Мария Иосифовна Белкина:
Запоминался взгляд — не глаза. <…> Ощущение было, словно к тебе прикоснулись холодным, стальным скальпелем… операция не из приятных, но мгновенная. Потом целый вечер можно было провести в одной комнате и не встретиться глазами. Она не отводила их, не прятала, просто не смотрела. Смотрела на папиросу, которая ей всегда сопутствовала. На огонек спички. <…>
Неприятность и резкость этого ее первого взгляда, может, и определялась именно тем, что она глядела на тебя столь пронизывающе своими очень светлыми, прозрачными, льдистыми глазами, глядела незряче, пытаясь не глазом, а всем своим нутром, всеми своими сверхчувствами тебя опознать. Глядела и не видела. Но понять это с первого раза было трудно — ибо она ничем не выдавала своей близорукости, не щурилась, не подносила ничего близко к глазам, не наклонялась к предметам. Держалась так, словно у нее отличное зрение, с гордо чуть откинутой назад головой, осанка очень прямая. И я не сразу поняла, что она близорука.
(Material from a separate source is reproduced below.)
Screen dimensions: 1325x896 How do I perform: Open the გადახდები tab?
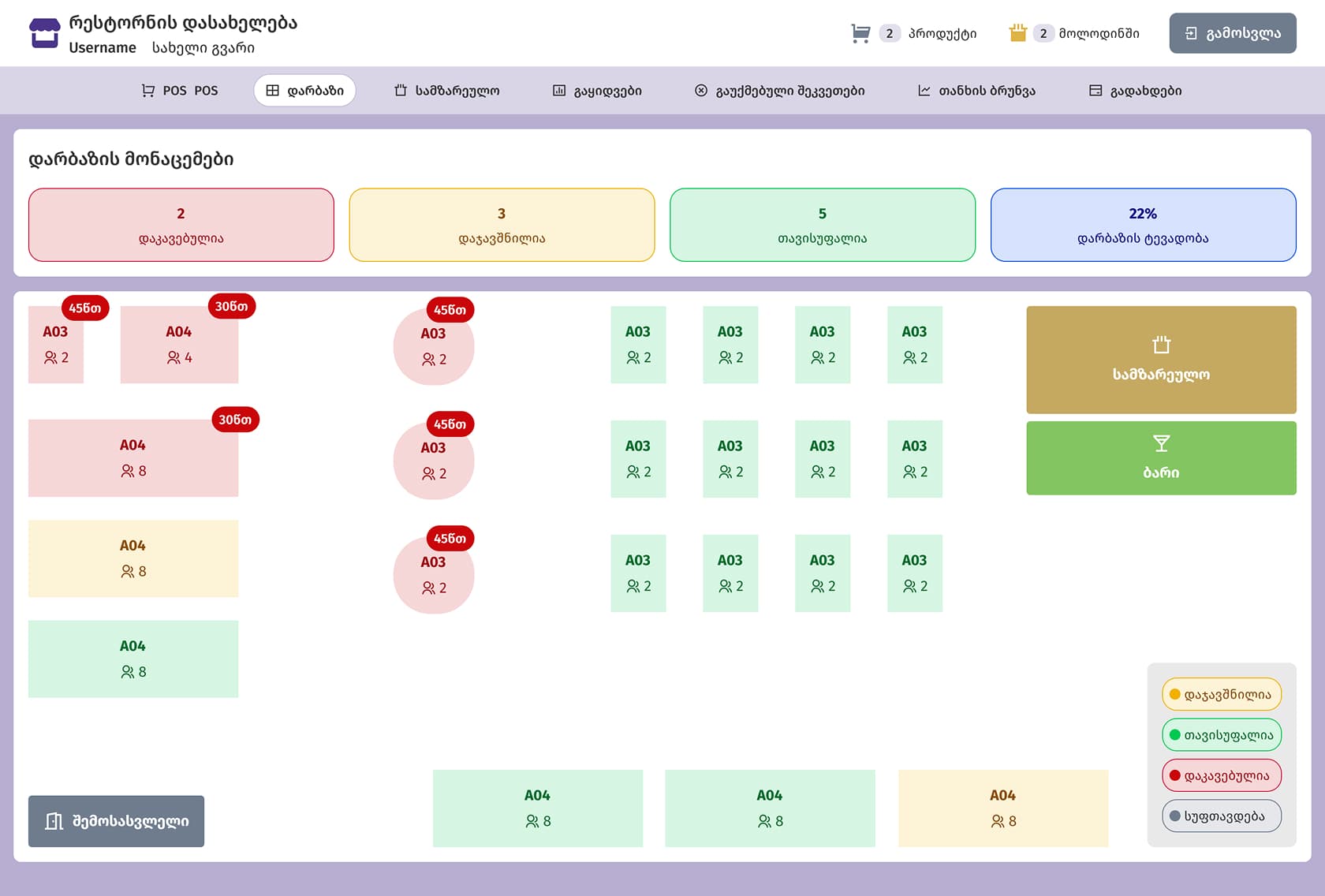click(1135, 91)
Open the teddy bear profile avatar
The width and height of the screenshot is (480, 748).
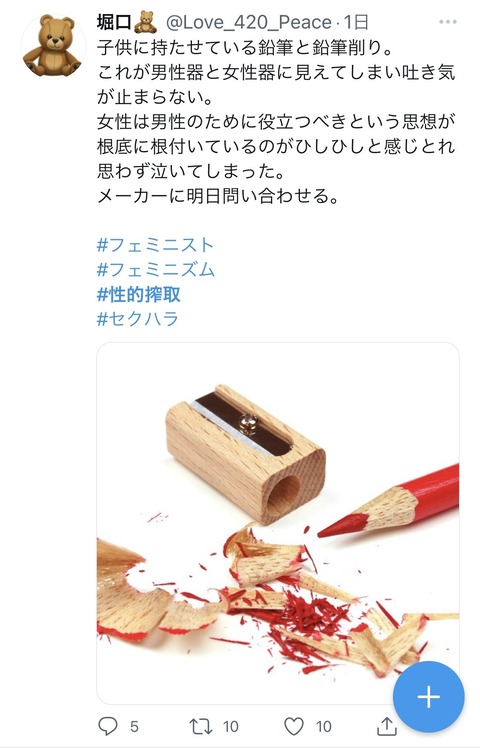click(52, 45)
И еще, чтобы с этим уже покончить, — не заметить, что она «незрячая», было все же нельзя, и при последующих встречах начинало казаться, что она вроде бы как смотрит и не смотрит или, вернее, невидяще смотрит. И это неважно, скользнул ли ее взгляд по тебе, или по полке с книгами, или по так любимым ею ее серебряным цыганским кольцам. Смотрит и не видит… <…>
Присутствуя, она всегда отсутствовала. Она никогда не была рядом, никогда — тут, всегда — там, а что происходило там, было скрыто за полуопущенными веками, за напряженным, резко очерченным профилем [4; 26–28].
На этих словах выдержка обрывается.